Rada Bezpieczeństwa ONZ, przy głosie wstrzymującym USA, przyjęła rezolucję, w której domaga się od Izraela wstrzymania budowy osiedli na okupowanych terytoriach palestyńskich. To pogwałcenie praw międzynarodowych – oceniono.
W przyjętej rezolucji Rada Bezpieczeństwa ONZ wprost żąda od Izraela „natychmiastowego i całkowitego wstrzymania budowy nowych osiedli na okupowanych terenach palestyńskich, w tym w Jerozolimie Wschodniej”. Jak przyjęto w dokumencie, te osiedla żydowskie są „pozbawione mocy prawnej i stanowią rażące pogwałcenie prawa międzynarodowego”.
Wesprzyj nas już teraz!
Nabil Abu Rudeina, rzecznik prasowy palestyńskiego prezydenta Mahmuda Abbasa, określił rezolucję Rady Bezpieczeństwa jako „wielki policzek” dla Izraela i „silne poparcie dla rozwiązania kwestii” Izraela i Palestyny.

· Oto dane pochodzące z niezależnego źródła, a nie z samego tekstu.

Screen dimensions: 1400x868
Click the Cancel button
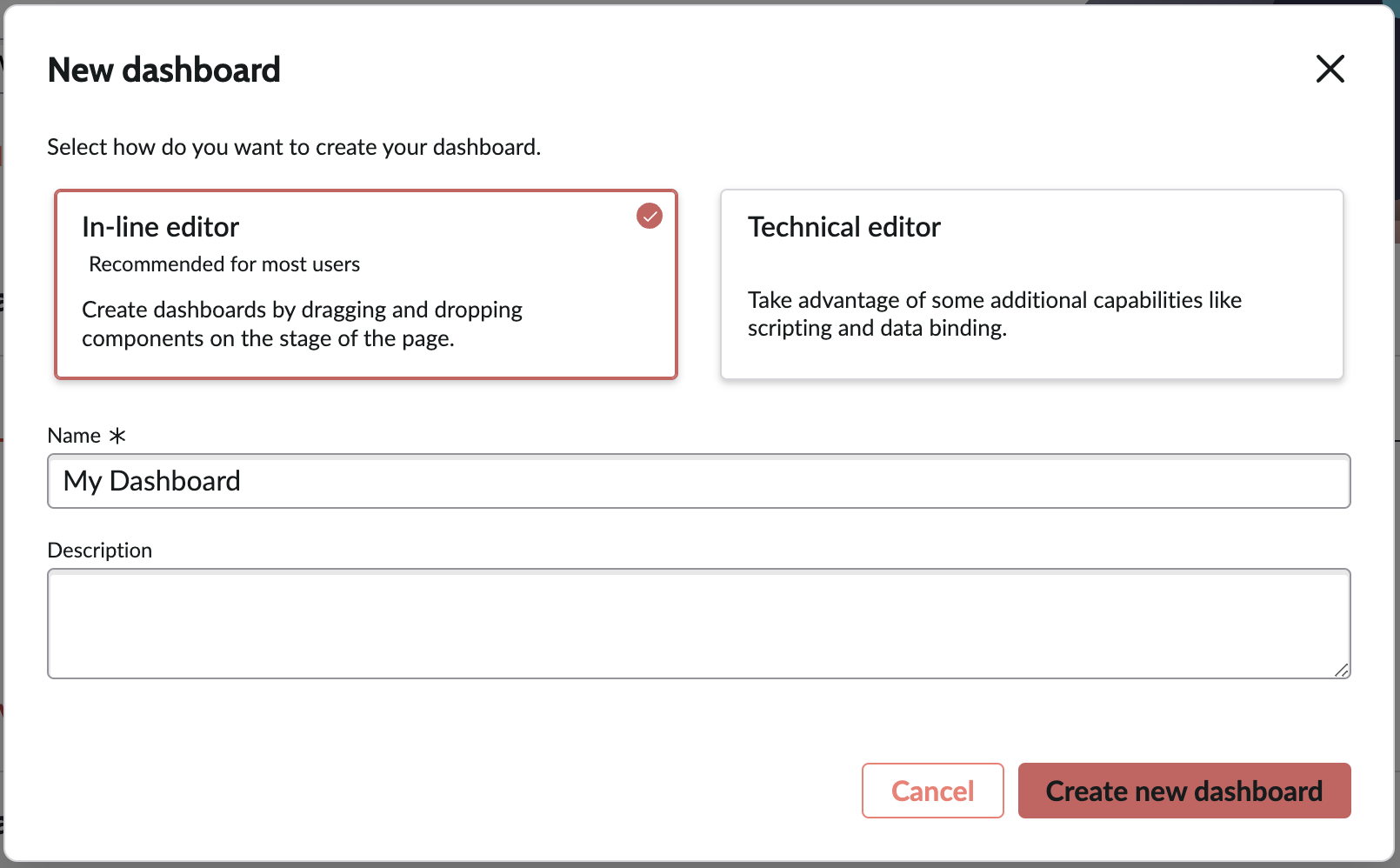pos(932,791)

USA wstrzymała się w tej sprawie od głosu. Ambasador Samantha Power wyjaśniła tylko, że rezolucja jest zgodna z amerykańską polityką i oceniła, że „budowa dalszych osiedli poważnie osłabi bezpieczeństwo Izraela”. Dotąd USA wprawdzie były przeciwne budowie, ale nigdy nie popierały działań godzących w interesy państwa żydowskiego.

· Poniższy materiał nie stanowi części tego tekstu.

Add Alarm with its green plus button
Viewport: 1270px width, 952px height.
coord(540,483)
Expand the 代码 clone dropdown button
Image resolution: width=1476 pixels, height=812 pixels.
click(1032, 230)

Jak poinformowała agencja AFP, prezydent Donald Trump nalegał, aby USA zgłosiły weto w sprawie rezolucji. Prezydent elekt w czasie kampanii składał też obietnicę uznania Jerozolimy za „niepodzielną stolicę Izraela”, niemniej ekipa Baracka Obamy nie chciała wykorzystać prawa weta w głosowaniu nad rezolucją w sprawie osiedli żydowskich.